Jesús anuncia que ese día ha llegado.
Él mismo se presenta como el buen Pastor.
Él es el Dios-hecho-hombre que vela por los hombres, que los reúne en una familia, la familia de los hijos de Dios, y les alimenta con su propio cuerpo, para que tengan vida eterna.
En este discurso del buen pastor, Jesucristo nos dice cómo es Él, pero también a dónde nos quiere llevar. Quiere convertirnos en buenos pastores en nuestra vida cotidiana.
Jesús dice tres cosas sobre el verdadero pastor: da su vida por las ovejas; las conoce y ellas lo conocen a él; y sale a por ellas para que vivan en un mismo rebaño, en una misma familia[1].
En primer lugar, el pastor da su vida por sus ovejas.
El misterio de la Cruz está en el centro de la vida de Jesucristo.
Cristo se despoja de su rango, de su gloria divina, se pone nuestros vestidos −el vestido de la humanidad, del dolor, del sufrimiento, de la soledad, del abandono, semejante en todo a nosotros, menos en el pecado−, se deja humillar hasta la muerte en la Cruz y así se entrega a cada uno de nosotros.
Y en cada Eucaristía le encontramos a Él, Cristo el buen pastor. Se hace totalmente presente, nos coge entre sus manos llagadas, nos bendice, nos levanta, nos lleva de nuevo, se nos da a sí mismo como alimento.
Y lo hace por nosotros, para tocar lo más íntimo de nuestra realidad humana, para experimentar toda nuestra existencia y sanarla.
En cada Eucaristía nos da su cuerpo que se entrega, su sangre que se derrama. Nos da esa fuerza suya de la entrega hasta el final. La Eucaristía no termina con la comunión. Quiere que vivamos eucarísticamente cada día, con el corazón en carne viva: que demos la vida por los demás.
En segundo lugar, el pastor conoce a las ovejas, y éstas le conocen a él.
Pero el conocimiento de Jesucristo no es un conocimiento formal. La relación que quiere tener con nosotros no es una relación rutinaria, impersonal, reseca. Es una relación de amor. Es un conocimiento desde el corazón.

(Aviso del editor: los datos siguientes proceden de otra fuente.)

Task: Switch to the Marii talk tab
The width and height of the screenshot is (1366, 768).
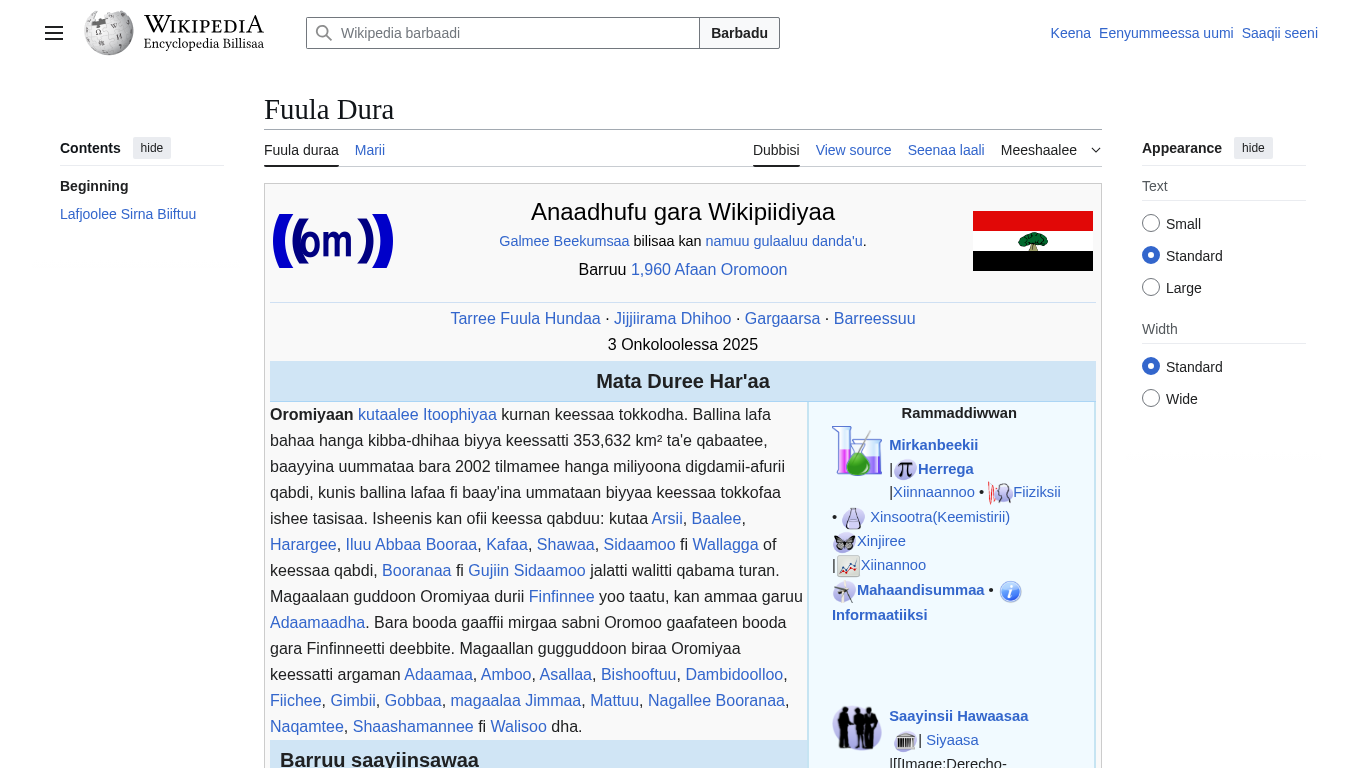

Jesucristo nos conoce: nos lleva en su corazón. Un corazón llagado, traspasado de amor. Que nos grita: “no te escondas, ven a mí, no te canses, tócame, te amo”.
Y al acercarnos a Él, al entrar en su corazón, nos da el suyo, para que podamos sentir con su corazón.
Él nos pide que también amemos como Él, que conozcamos a los demás como Él: desde el corazón. En la Eucaristía nos da su cuerpo para que podamos amar desde su corazón.
Finalmente, el pastor busca la unidad.
Cristo no murió por unos pocos, murió por todos los hombres de todos los tiempos.
Los sigue buscando cada día y nos necesita. En medio de nuestra vida, de nuestras calles y plazas, de nuestros trabajos y descansos, de nuestras familias y amistades, de nuestros dolores y enfermedades, de nuestros éxitos y fracasos, de nuestras idas y venidas. Allí donde vivimos: vivir desde el corazón de Jesucristo.
En cada Eucaristía, nos mete en su corazón sacerdotal, para que hagamos nuestra su alabanza, gratitud, reparación y petición. Nos da un corazón católico, universal.
El buen pastor da la vida, conoce desde el corazón, busca la unidad.
Así es Jesucristo y así quiere que seamos nosotros. Solo así experimentamos la verdadera libertad. La libertad de los hijos de Dios, la libertad de Cristo Jesús, la libertad de la entrega generosa.
Jesucristo, alegre, cambia el mundo con su entrega.
Nosotros, en su entrega, tenemos la alegría que cambia el mundo.
Fuente: opusdei.org
[1] Cfr. Benedicto XVI, Homilía en la Santa Misa de Ordenación Sacerdotal, 7 de mayo de 2006.